For now, I’ll just keep putting in my reps. Except, I’ve decided I’m taking Sundays “off” from posting. It’ll give me some time to digest the week and hopefully, it’ll help avoid burnout. For now, it’s on to week 2 of blogging.
Here’s a mashup of what I’ve gotten into this week.
Book I’m Rereading – The Courage to be Disliked by Ichiro Kishimi & Fumitake Koga. I read it the first time not knowing anything about it. I just thought the title was intriguing. It sums up the tenets of Adlerian psychology, the philosophical framework introduced by Alfred Adler, a contemporary of Sigmund Freud and Carl Jung. It may not resonate with everyone but if you’ve ever felt trapped by the circumstances of your life, it might provide some practical advice on how to move forward.
What I’m Listening to – The Daily Stoic Podcast. [episode interviewing Olympian and mountain bike champion, Kate Courtney] Interesting interview all around, but the bit about the distinction between optimization and maximization was particularly insightful.
What I’m Watching – Yowamushi Pedal. I love that there’s an anime about almost everything. This one is about a road racing cycling team. I may or may not have played episodes when I hopped on the Pelaton to get me amped up to ride harder. You can learn a lot about Japanese value systems from watching anime. My favorite theme from this one is that we don’t make breakthroughs unless we’re pushed to our very limits first.
What I’m Drinking – Strawberry Hibiscus Tea from 7 Leaves. We order about eight of these a week. If the next couple years allows me to make enough money off of writing to pay for our family’s addiction to tea drinks, I’ll be in good shape.
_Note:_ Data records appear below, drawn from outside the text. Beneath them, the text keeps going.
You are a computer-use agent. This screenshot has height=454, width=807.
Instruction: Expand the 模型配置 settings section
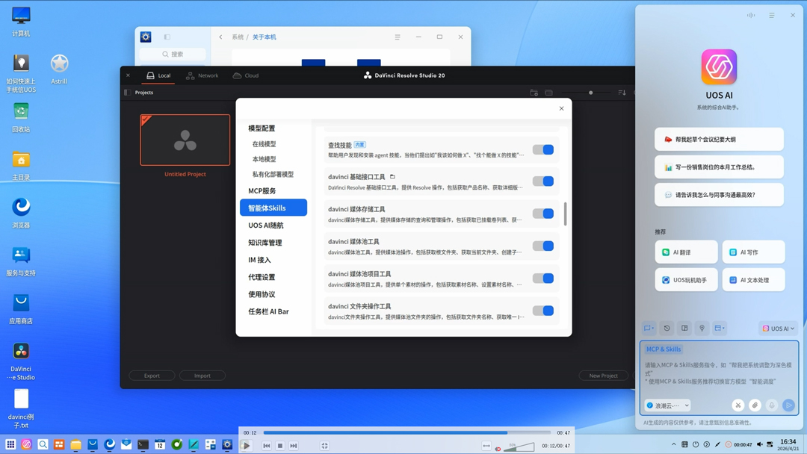tap(262, 128)
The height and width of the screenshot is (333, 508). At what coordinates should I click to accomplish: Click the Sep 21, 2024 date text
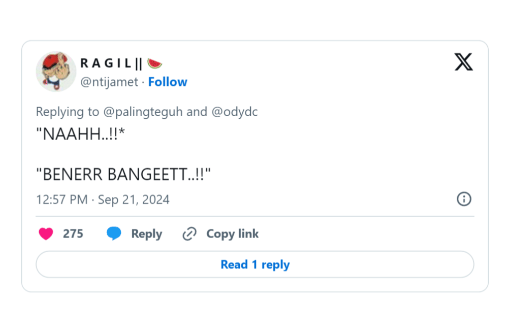pyautogui.click(x=134, y=199)
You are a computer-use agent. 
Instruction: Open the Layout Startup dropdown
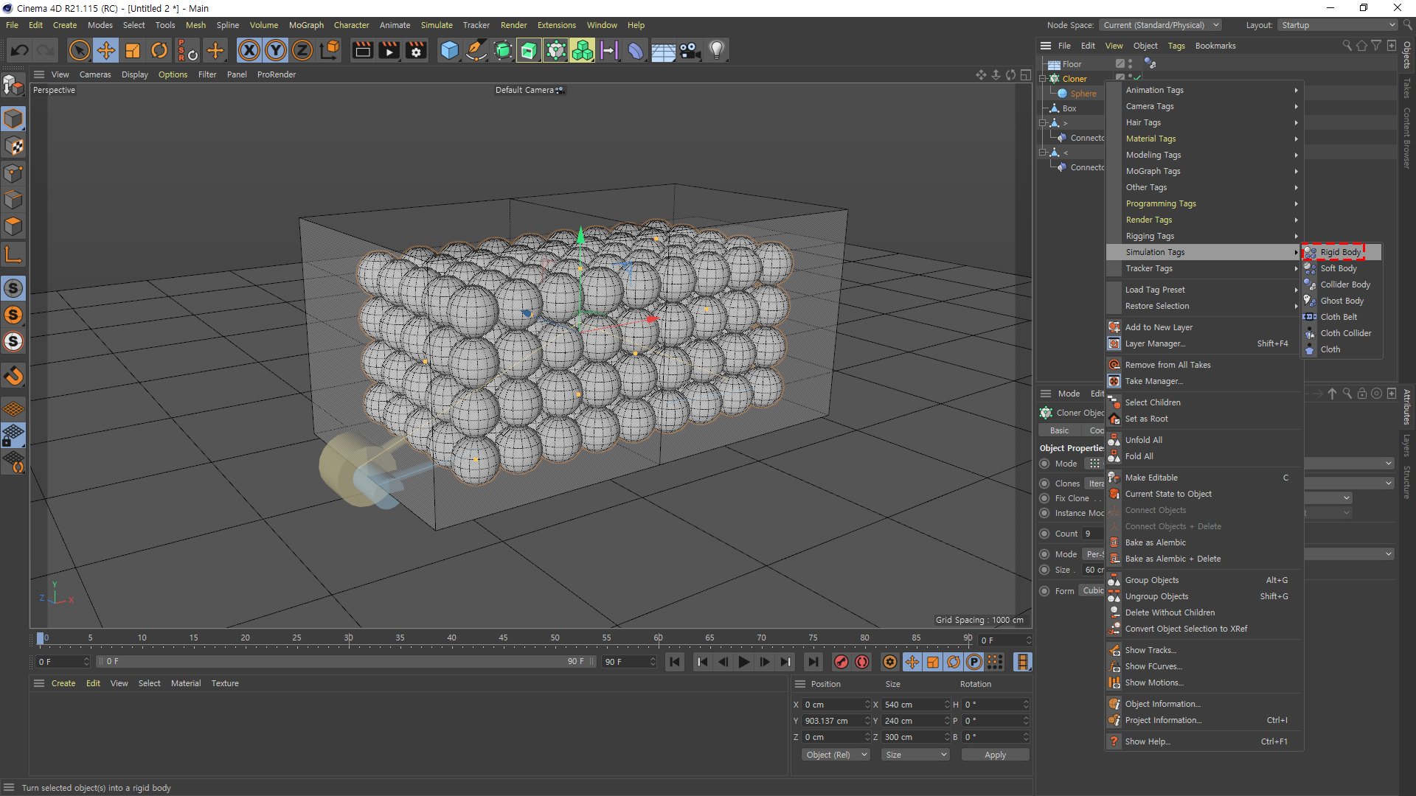pyautogui.click(x=1338, y=25)
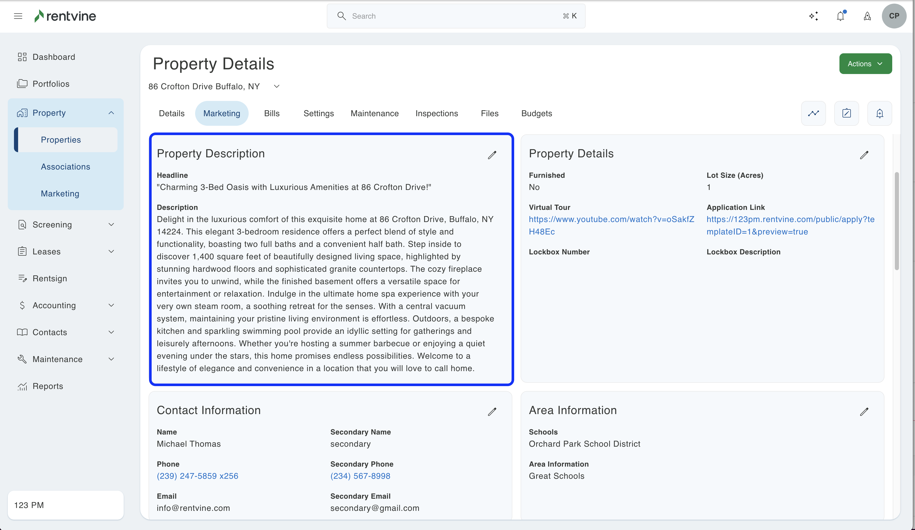Edit Contact Information via pencil icon
This screenshot has width=915, height=530.
coord(492,412)
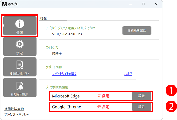Click the version text 5.0.0 / 20231201-063
This screenshot has height=120, width=177.
click(x=67, y=34)
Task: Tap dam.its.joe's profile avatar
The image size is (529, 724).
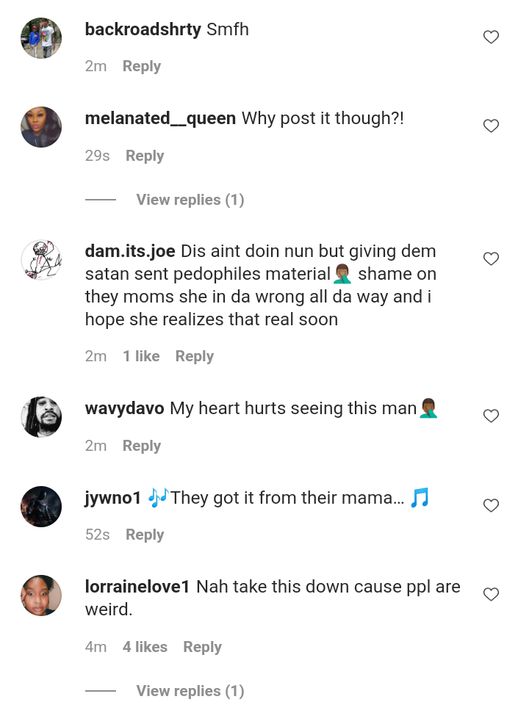Action: [x=41, y=260]
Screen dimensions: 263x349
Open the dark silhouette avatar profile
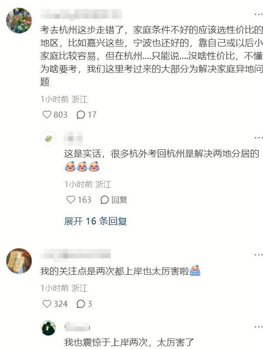48,328
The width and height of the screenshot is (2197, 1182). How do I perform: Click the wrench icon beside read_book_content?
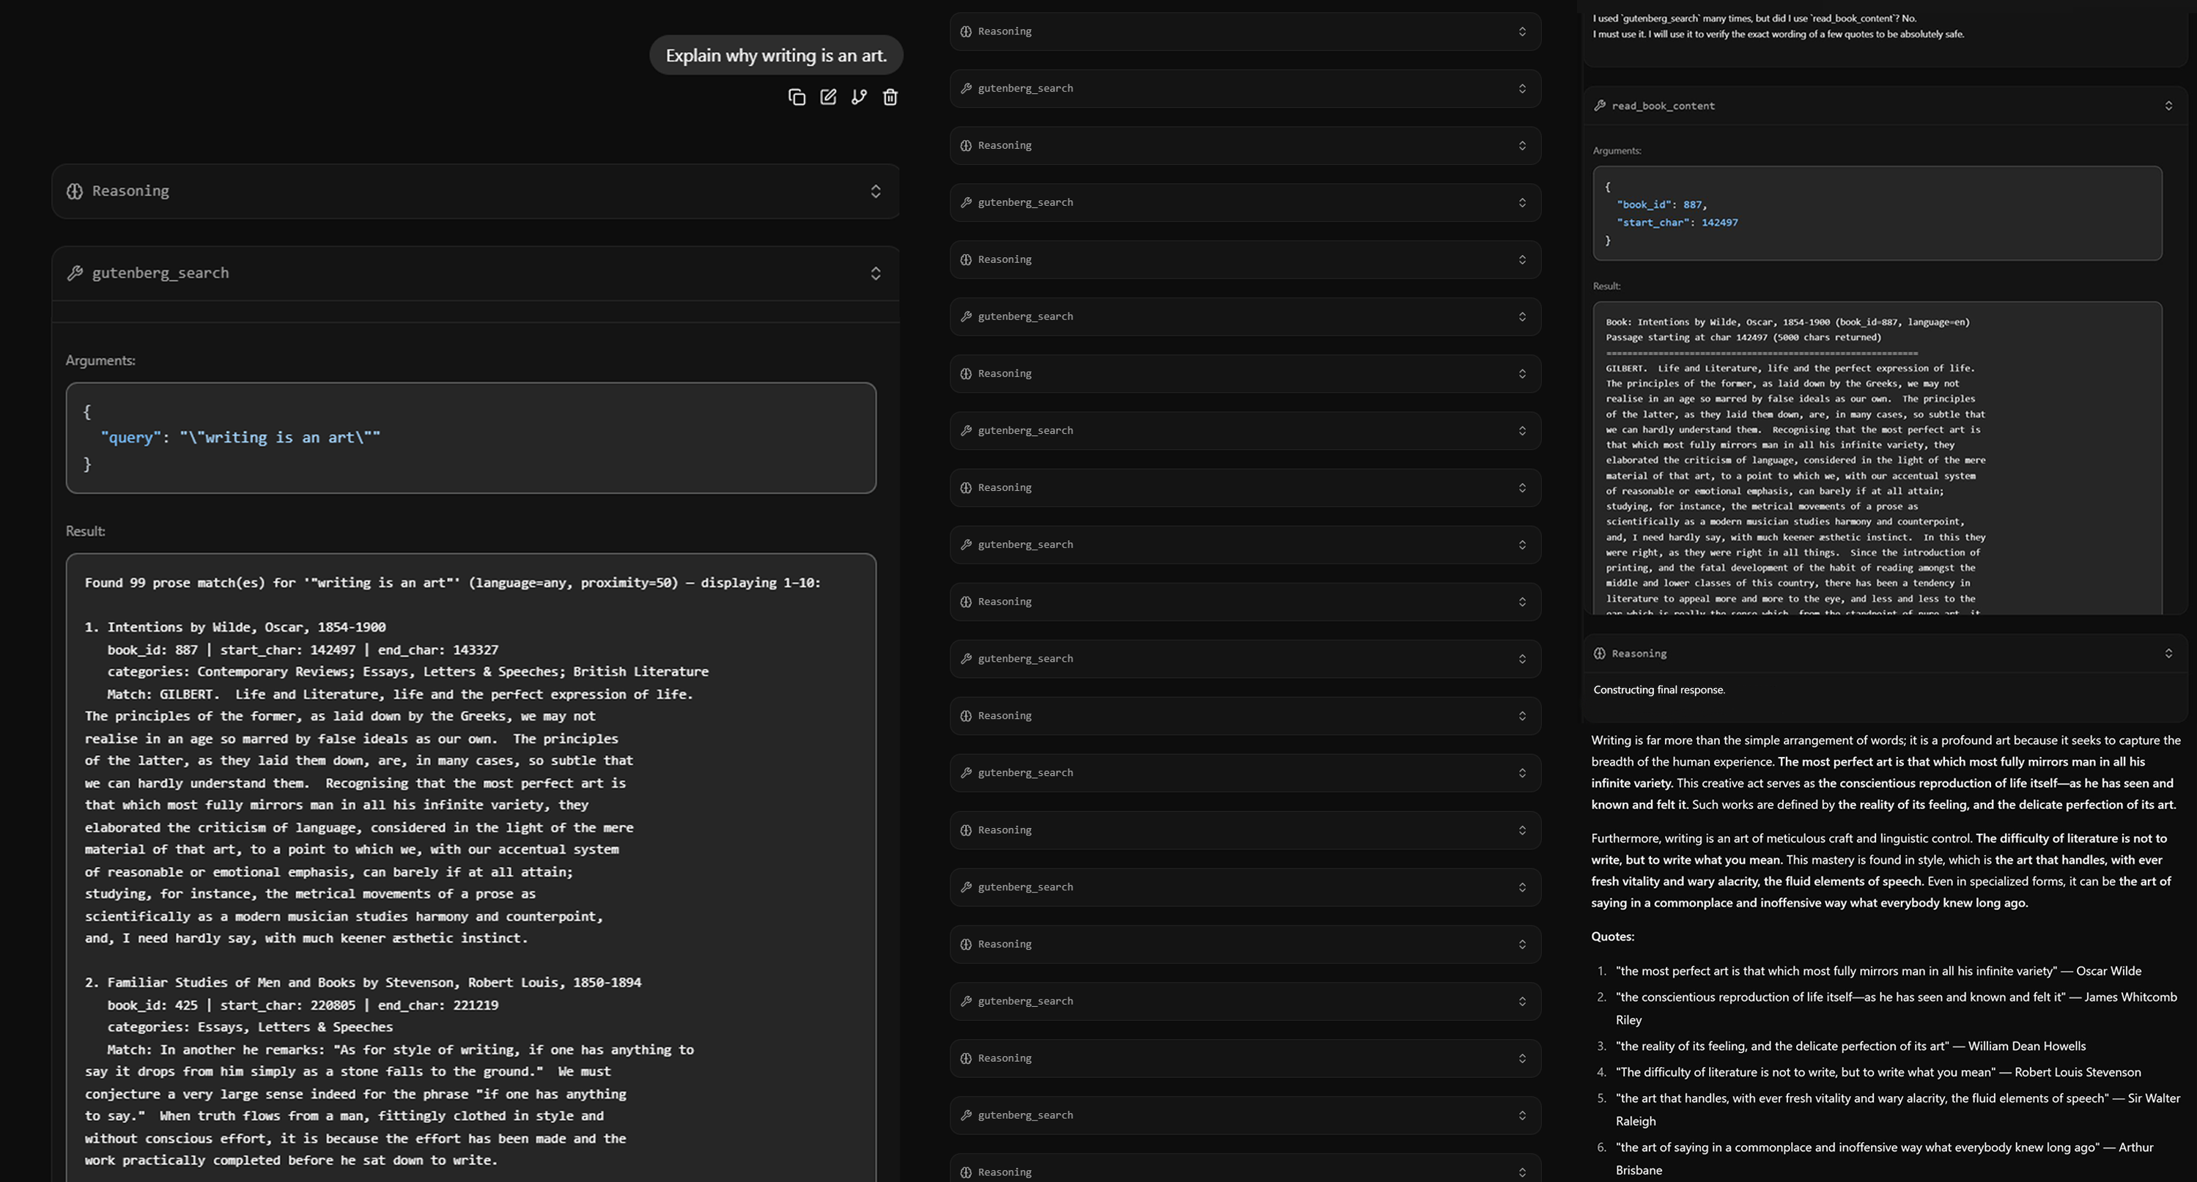click(x=1600, y=106)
What I’m Cooking – Ginger-Dill Salmon. This is by far one of my favorite recipes I’ve come across this year. It ticks all the boxes to be a keeper. It’s fast, easy, healthy, and tasty. I’ve made it at least a handful of times already. The hardest part is finding dill that’s in season.
Quote of the Week
“It is impossible for a man to learn what he thinks he already knows.” – Epictetus, Discourses, Book II, ch. 17
Well that’s it for now. Have a wonderful week! Much love.